=== EXERCISE DETAILS ===
Can you copy out all of the data below line for line, leaving out the pictures?

=== RECORDS FOR THE EXERCISE ===
........
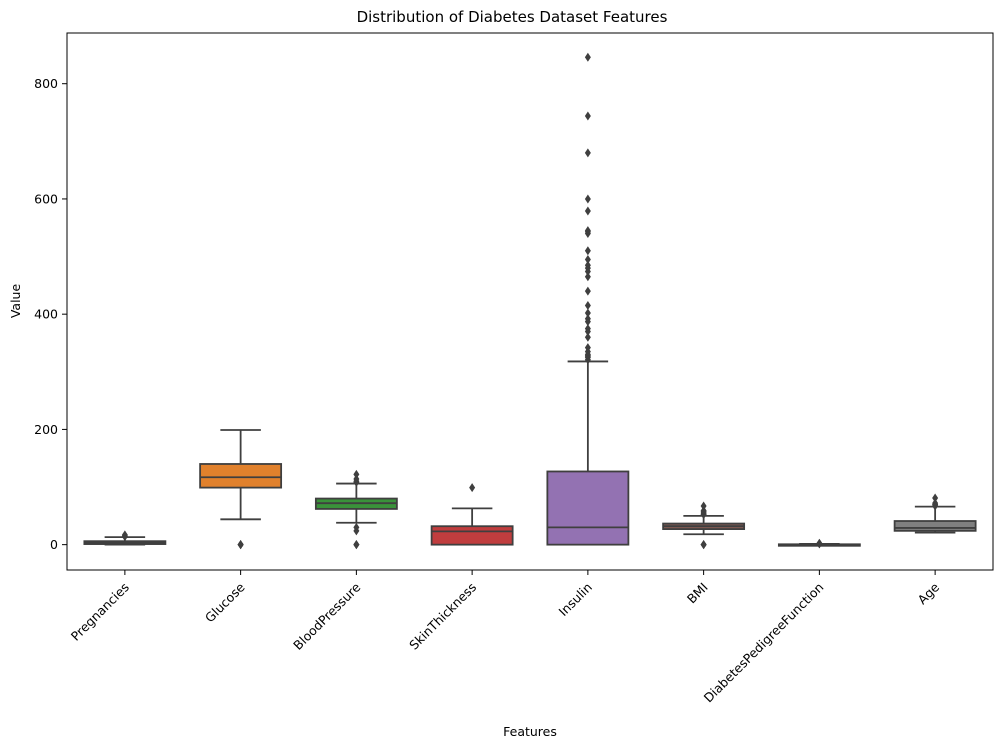 Image resolution: width=1005 pixels, height=748 pixels. What do you see at coordinates (935, 514) in the screenshot?
I see `box-age` at bounding box center [935, 514].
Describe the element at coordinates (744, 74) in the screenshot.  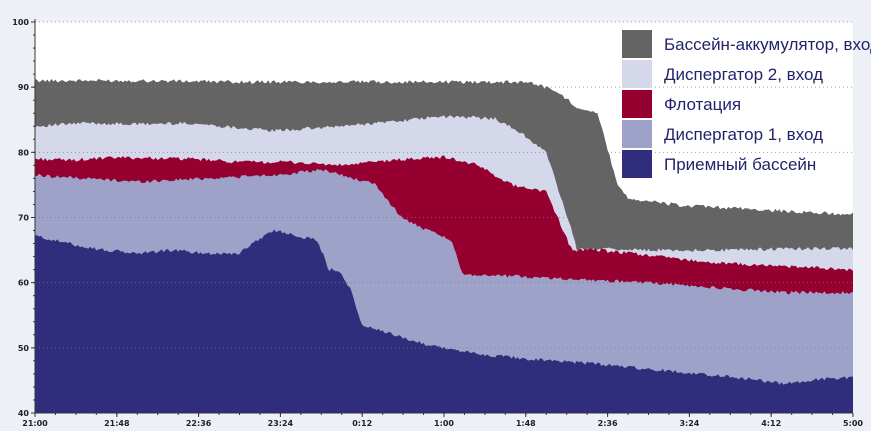
I see `legend-label-2: Диспергатор 2, вход` at that location.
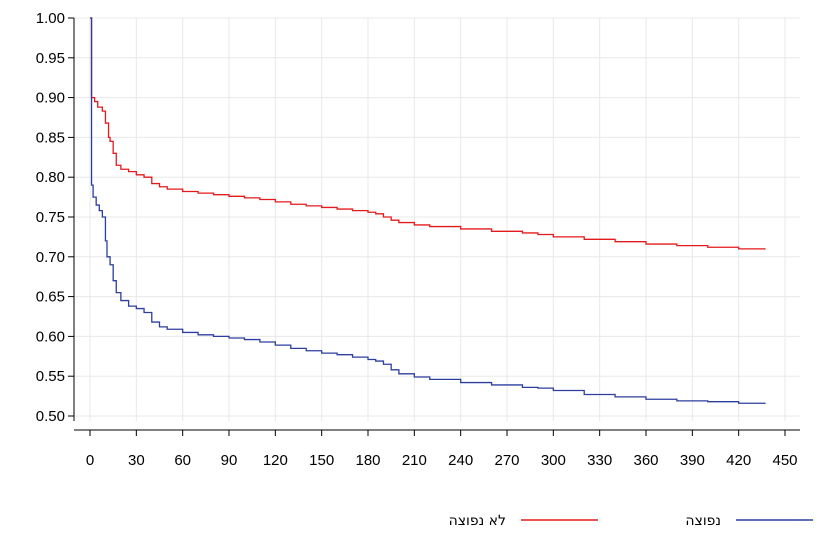 Image resolution: width=819 pixels, height=534 pixels. Describe the element at coordinates (784, 460) in the screenshot. I see `x-tick-label: 450` at that location.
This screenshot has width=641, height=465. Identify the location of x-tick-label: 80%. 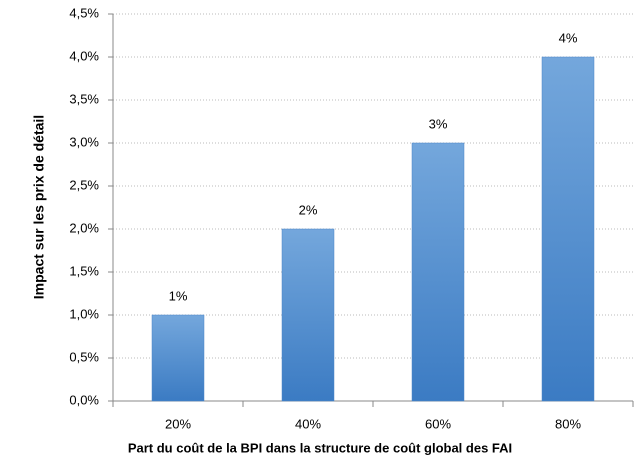
(568, 424).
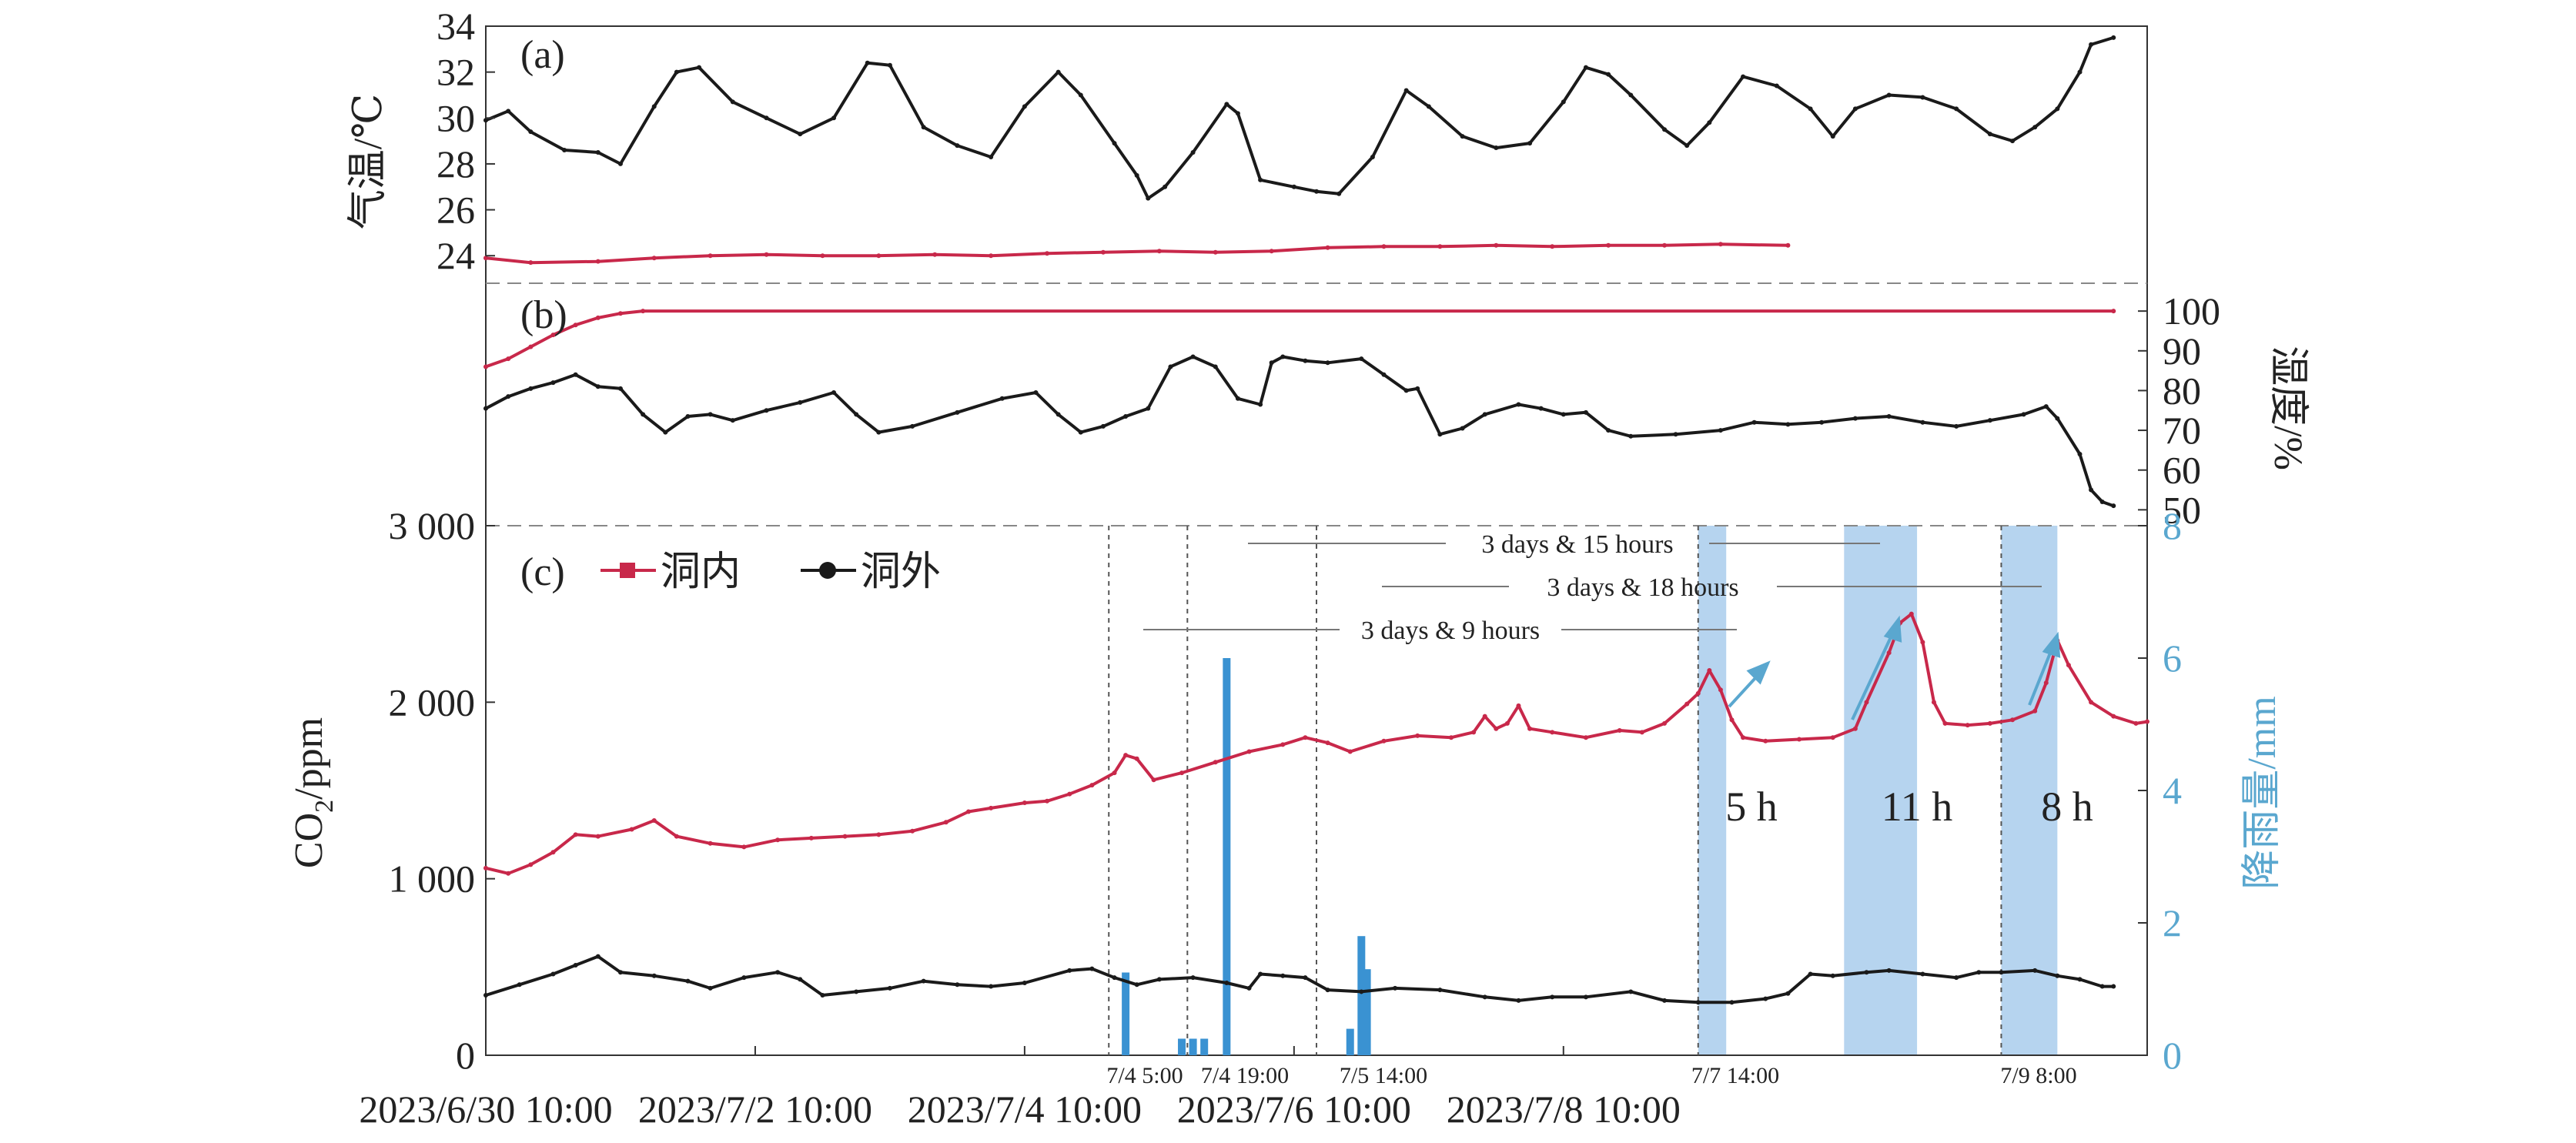 This screenshot has width=2576, height=1143. What do you see at coordinates (1564, 1110) in the screenshot?
I see `x-tick-label-5: 2023/7/8 10:00` at bounding box center [1564, 1110].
........
=== EXPECTED ANSWER ===
 Image resolution: width=1005 pixels, height=748 pixels. What do you see at coordinates (935, 514) in the screenshot?
I see `box-age` at bounding box center [935, 514].
Describe the element at coordinates (744, 74) in the screenshot.  
I see `legend-label-2: Диспергатор 2, вход` at that location.
 Image resolution: width=819 pixels, height=534 pixels. Describe the element at coordinates (784, 460) in the screenshot. I see `x-tick-label: 450` at that location.
This screenshot has width=641, height=465. Identify the location of x-tick-label: 80%. 
(568, 424).
 This screenshot has width=2576, height=1143. What do you see at coordinates (1564, 1110) in the screenshot?
I see `x-tick-label-5: 2023/7/8 10:00` at bounding box center [1564, 1110].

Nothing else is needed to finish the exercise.